Le cas de Joël Aïvo illustre les mécanismes à l’œuvre. Arrêté sous prétexte de trouble à l’ordre public, il est finalement condamné pour financement du terrorisme. Les éléments à charge reposent sur des fouilles électroniques et des transactions bancaires, mais les doutes sur la provenance de ces preuves restent entiers. Un confident affirme même que les fonds incriminés auraient été déposés sur son compte par des agents du régime, une stratégie perfide visant à le discréditer.

Reckya Madougou, quant à elle, a été accusée de tentative de soulèvement armé. L’analyse de son dossier montre une déconnexion entre les faits reprochés et les motivations de sa condamnation. Son engagement politique et son influence croissante en faisaient une cible de choix pour un régime peu enclin à tolérer la dissidence.

La CRIET, un outil dévoyé

L’histoire de la CRIET est marquée par des procédures contestées. Les jeunes surnommés « Gaymans », accusés d’escroquerie en ligne, sont souvent arrêtés sans garanties légales. Fouilles arbitraires et condamnations précipitent s’enchaînent, laissant peu de place à une justice impartiale.

Les cas de Reckya Madougou et Joël Aïvo ne sont que la partie émergée de l’iceberg. La suppression du minimum légal et l’interprétation extensive des lois reflètent une dérive systémique. L’article 550 du Code du numérique, initialement prévu pour punir le harcèlement, est ainsi détourné pour justifier des poursuites contre des opposants.

La connivence entre justice et pouvoir

La connivence entre justice et pouvoir exécutif sous le régime de la rupture atteint des sommets. Les magistrats de la CRIET, bien que formés pour garantir l’équité, semblent avoir délaissé leur mission pour se mettre au service du « prince nourricier ». La générosité des traitements octroyés aux juges renforce cette allégeance, compromettant la dignité de la justice.

Un exemple frappant est celui du général Houndegnon. Arrêté dans des conditions humiliantes, sans respect des procédures légales, il illustre la personnalisation de la justice. Ses avocats ont souligné les multiples nullités entachant son dossier, mais le verdict semble joué d’avance. La CRIET, instrumentalisée, devient un outil de contrôle et de répression.

Un recul pour la démocratie

Le principe de légalité des délits et des peines est une garantie fondamentale pour les citoyens. Sa suppression tacite sous le régime actuel rappelle les heures sombres de l’histoire, où des régimes totalitaires comme le nazisme et l’URSS ont détruit l’état de droit.

Entre 1990 et 2016, le Bénin avait acquis une réputation enviable en matière de respect des libertés.
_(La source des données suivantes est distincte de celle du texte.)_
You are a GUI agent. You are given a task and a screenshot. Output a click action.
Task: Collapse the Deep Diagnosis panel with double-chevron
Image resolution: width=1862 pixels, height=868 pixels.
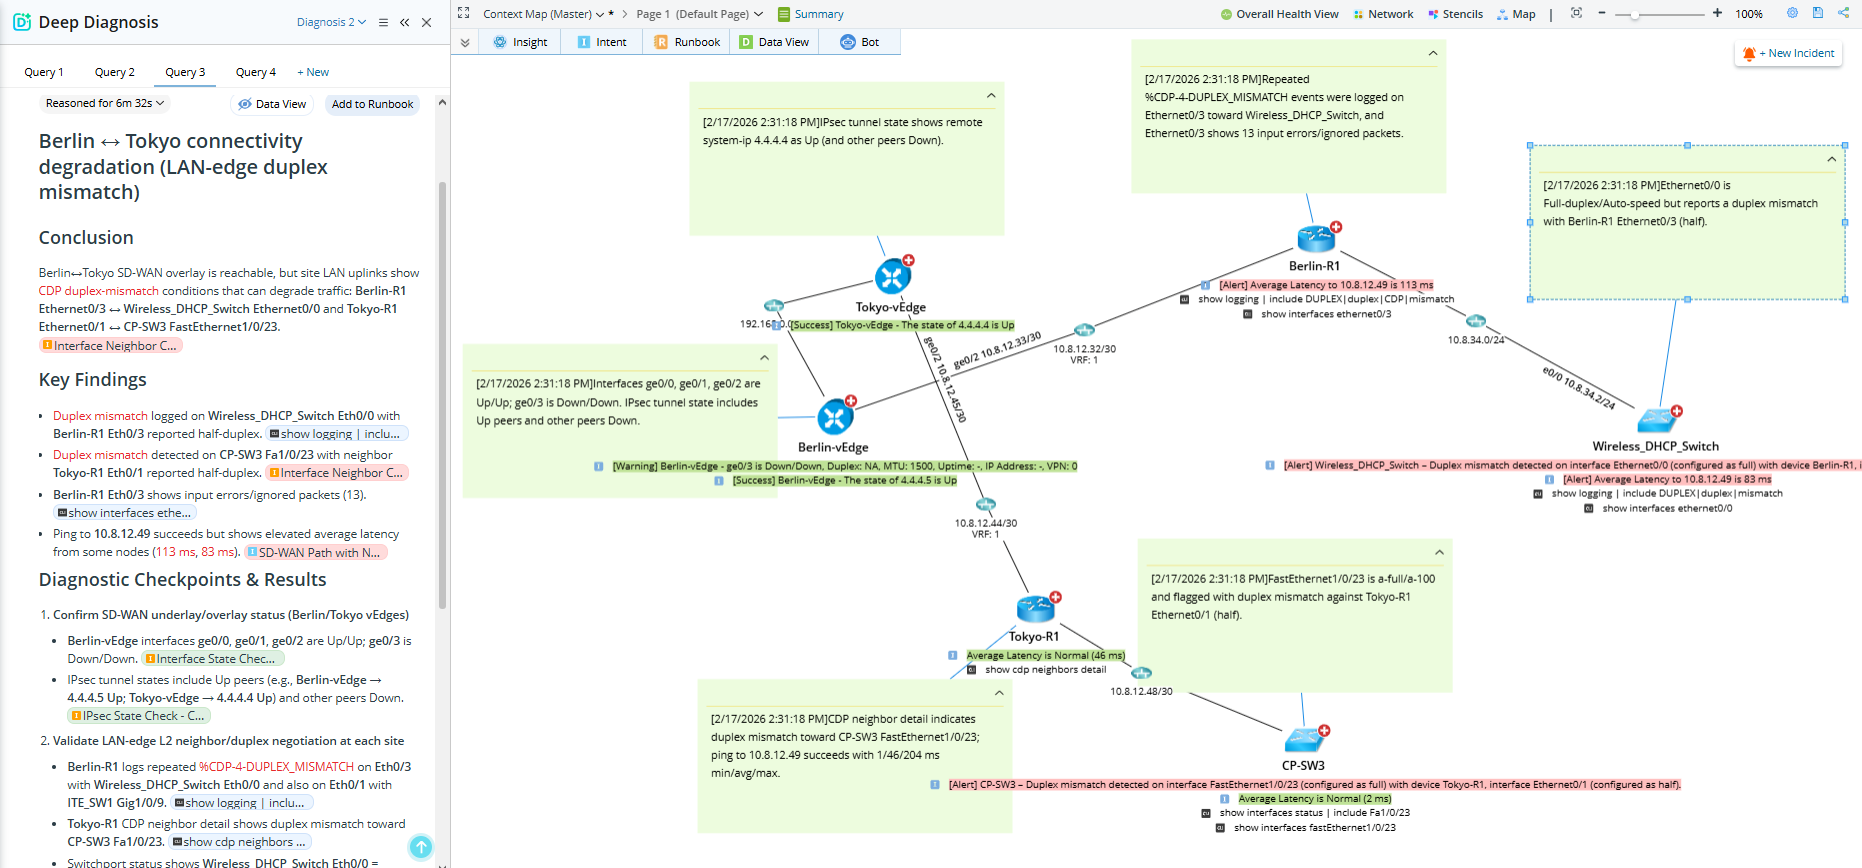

La Cour constitutionnelle jouait un rôle déterminant dans la protection des droits humains. Aujourd’hui, la régression est palpable. Les arrêtés arbitraires et les procès biaisés reflètent une justice au service d’intérêts politiques.

Vers une répression assumée ?

Face à ce constat, une répression politique assumée, distincte du droit pénal, pourrait être envisagée. Cela permettrait au régime d’agir sans compromettre la justice. Mais cette option implique une reconnaissance de la dérive actuelle, ce que le pouvoir semble refuser.

En attendant, les citoyens paient le prix de cette instrumentalisation. Le rétablissement de la légalité criminelle reste un impératif pour restaurer la confiance dans les institutions et garantir une justice équitable pour tous.

Le défi de la dignité judiciaire

Le procès du général Houndegnon devant la CRIET met en lumière un système judiciaire en crise, où le respect des droits fondamentaux est sacrifié sur l’autel des intérêts politiques. La suppression pratique du minimum légal pose un péril majeur pour la démocratie béninoise. Les autorités doivent écouter les critiques et réformer un système qui, s’il persiste, risque de détruire l’état de droit et de plonger le pays dans l’arbitraire.

Rétablir la dignité de la justice et respecter les principes fondamentaux de l’état de droit sont les seuls chemins pour garantir un avenir de liberté et d’équité au Bénin. L’histoire jugera sévèrement les dérives actuelles, mais il est encore temps d’agir pour redresser la barre. Le peuple béninois, porteur d’un long héritage de lutte pour la démocratie, ne peut se permettre de capituler devant l’injustice.